◆ **Exercise description**: Go line by line through the data and copy those with the word "link".

Dataset records:
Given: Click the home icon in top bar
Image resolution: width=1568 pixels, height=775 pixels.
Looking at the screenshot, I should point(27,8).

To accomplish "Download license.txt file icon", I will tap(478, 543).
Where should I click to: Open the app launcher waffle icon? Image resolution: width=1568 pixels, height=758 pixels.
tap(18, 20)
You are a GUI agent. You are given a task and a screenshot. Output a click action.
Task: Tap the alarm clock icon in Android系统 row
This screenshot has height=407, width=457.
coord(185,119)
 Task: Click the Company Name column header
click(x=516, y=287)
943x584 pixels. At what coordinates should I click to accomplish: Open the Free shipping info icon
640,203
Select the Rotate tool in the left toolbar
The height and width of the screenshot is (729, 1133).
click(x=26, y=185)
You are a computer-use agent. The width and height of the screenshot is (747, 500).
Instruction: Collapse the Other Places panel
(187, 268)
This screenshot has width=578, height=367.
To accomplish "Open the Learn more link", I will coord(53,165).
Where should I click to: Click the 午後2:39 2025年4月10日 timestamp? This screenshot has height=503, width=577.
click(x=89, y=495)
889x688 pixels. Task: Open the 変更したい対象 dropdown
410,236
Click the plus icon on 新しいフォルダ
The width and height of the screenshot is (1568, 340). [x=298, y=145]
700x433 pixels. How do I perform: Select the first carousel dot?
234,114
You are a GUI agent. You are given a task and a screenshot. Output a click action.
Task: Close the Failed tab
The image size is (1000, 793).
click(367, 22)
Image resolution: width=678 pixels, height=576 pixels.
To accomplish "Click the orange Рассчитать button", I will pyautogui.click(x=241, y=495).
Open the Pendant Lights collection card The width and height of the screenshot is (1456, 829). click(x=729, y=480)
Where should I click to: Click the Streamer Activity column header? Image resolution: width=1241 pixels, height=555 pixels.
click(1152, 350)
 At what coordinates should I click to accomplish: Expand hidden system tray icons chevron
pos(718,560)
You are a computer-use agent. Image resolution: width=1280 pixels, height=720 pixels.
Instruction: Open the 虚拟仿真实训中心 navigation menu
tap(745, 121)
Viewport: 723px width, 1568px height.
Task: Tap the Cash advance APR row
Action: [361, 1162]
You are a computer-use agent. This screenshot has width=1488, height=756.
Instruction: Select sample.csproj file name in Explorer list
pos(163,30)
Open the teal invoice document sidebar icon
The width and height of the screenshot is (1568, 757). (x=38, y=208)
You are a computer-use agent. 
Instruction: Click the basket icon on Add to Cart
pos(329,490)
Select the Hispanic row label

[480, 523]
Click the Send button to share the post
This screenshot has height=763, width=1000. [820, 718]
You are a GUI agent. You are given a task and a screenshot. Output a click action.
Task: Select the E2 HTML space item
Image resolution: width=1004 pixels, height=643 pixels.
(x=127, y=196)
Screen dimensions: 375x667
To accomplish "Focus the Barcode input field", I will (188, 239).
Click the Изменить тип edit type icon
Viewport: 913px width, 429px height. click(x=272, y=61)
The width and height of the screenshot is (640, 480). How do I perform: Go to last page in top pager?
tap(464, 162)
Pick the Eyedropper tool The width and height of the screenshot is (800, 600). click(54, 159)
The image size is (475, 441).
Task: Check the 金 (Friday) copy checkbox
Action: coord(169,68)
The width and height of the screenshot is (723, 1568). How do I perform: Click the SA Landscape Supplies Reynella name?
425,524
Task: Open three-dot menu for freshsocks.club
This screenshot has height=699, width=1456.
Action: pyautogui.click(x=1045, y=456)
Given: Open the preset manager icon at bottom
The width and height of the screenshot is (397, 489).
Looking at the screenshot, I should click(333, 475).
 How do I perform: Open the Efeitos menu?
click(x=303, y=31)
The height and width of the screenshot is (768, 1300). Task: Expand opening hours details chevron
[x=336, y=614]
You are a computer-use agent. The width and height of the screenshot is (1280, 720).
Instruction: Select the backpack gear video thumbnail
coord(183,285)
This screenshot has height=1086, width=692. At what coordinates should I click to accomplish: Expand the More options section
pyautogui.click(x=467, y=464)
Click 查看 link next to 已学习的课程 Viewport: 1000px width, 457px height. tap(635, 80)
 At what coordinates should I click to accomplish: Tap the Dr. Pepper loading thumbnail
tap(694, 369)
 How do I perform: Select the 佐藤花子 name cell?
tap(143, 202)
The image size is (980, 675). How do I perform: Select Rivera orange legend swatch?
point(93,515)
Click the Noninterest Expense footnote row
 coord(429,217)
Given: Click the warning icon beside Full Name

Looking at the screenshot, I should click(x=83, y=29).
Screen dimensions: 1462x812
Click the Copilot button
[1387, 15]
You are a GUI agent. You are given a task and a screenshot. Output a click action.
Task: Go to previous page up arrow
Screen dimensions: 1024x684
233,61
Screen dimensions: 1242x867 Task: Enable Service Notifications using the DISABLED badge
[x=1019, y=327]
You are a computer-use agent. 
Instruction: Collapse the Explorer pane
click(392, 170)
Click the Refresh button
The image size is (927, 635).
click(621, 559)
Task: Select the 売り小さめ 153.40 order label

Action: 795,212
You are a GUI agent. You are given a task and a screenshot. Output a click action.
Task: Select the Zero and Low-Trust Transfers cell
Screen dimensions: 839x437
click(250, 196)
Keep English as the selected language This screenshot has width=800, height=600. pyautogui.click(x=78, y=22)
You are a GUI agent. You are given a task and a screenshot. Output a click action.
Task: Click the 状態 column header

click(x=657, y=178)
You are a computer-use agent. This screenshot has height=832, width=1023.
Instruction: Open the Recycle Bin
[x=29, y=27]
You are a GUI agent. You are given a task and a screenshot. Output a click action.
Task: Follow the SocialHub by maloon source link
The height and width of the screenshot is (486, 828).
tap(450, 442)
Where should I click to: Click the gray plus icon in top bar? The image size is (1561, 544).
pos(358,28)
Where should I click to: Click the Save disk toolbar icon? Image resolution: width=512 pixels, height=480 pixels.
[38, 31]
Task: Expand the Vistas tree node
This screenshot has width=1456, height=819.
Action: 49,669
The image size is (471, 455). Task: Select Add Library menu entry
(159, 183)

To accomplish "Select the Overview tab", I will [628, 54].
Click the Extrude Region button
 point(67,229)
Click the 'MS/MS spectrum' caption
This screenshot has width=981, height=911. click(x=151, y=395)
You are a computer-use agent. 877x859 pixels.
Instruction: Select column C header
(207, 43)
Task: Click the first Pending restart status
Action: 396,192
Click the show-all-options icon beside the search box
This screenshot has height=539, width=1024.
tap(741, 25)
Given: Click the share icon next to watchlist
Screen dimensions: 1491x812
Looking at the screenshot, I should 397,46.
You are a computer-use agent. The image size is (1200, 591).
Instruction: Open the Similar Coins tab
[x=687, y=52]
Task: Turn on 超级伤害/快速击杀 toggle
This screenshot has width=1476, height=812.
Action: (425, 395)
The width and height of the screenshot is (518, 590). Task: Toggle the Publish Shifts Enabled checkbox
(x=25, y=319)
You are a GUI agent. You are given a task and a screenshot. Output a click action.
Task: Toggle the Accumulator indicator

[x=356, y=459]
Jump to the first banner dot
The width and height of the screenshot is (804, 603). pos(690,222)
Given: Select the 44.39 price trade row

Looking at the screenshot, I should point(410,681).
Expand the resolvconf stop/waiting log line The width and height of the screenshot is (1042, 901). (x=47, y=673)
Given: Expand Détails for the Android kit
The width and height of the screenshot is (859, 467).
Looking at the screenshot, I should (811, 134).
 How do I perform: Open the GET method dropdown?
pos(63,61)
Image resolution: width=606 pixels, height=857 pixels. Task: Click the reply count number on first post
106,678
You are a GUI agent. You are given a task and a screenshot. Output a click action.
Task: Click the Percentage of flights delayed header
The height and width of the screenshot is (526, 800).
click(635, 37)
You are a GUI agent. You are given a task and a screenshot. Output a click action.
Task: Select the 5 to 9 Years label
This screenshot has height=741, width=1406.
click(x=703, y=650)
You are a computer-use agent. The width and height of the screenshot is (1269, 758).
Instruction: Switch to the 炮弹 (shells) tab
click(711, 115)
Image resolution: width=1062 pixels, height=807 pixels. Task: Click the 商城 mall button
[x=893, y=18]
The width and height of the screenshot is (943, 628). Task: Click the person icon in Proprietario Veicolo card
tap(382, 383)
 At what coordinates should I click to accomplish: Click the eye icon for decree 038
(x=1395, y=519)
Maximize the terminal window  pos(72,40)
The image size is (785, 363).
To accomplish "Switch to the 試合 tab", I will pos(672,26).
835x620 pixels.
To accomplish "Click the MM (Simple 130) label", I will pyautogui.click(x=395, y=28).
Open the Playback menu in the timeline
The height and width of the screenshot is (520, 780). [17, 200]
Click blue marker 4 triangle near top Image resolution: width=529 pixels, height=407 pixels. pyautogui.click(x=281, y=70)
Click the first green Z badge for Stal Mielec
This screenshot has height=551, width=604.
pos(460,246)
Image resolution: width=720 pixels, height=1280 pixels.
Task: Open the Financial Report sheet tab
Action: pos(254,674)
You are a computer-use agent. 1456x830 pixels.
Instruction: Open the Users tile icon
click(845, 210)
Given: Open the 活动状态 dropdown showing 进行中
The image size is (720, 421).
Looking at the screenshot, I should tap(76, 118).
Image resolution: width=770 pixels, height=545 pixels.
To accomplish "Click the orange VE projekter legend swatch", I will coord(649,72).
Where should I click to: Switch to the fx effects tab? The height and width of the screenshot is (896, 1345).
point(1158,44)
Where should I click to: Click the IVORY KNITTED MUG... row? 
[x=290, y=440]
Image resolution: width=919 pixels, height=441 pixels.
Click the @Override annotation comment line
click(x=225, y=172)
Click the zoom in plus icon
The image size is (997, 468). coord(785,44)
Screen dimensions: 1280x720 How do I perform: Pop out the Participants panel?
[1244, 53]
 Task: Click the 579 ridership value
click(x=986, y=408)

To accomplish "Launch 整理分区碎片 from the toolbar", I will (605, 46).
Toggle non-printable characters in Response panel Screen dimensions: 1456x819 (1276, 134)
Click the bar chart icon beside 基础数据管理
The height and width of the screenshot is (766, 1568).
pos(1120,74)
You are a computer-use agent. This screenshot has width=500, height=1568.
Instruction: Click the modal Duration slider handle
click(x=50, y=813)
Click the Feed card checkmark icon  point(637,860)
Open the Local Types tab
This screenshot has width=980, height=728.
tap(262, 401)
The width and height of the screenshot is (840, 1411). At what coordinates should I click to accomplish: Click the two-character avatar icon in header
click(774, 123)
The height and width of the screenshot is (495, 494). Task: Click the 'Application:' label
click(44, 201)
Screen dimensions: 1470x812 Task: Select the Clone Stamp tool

◆ **The completed task**:
To accomplish "Open the Learn more link", I will coord(53,165).
Click 查看 link next to 已学习的课程 Viewport: 1000px width, 457px height. tap(635, 80)
Task: Follow the SocialHub by maloon source link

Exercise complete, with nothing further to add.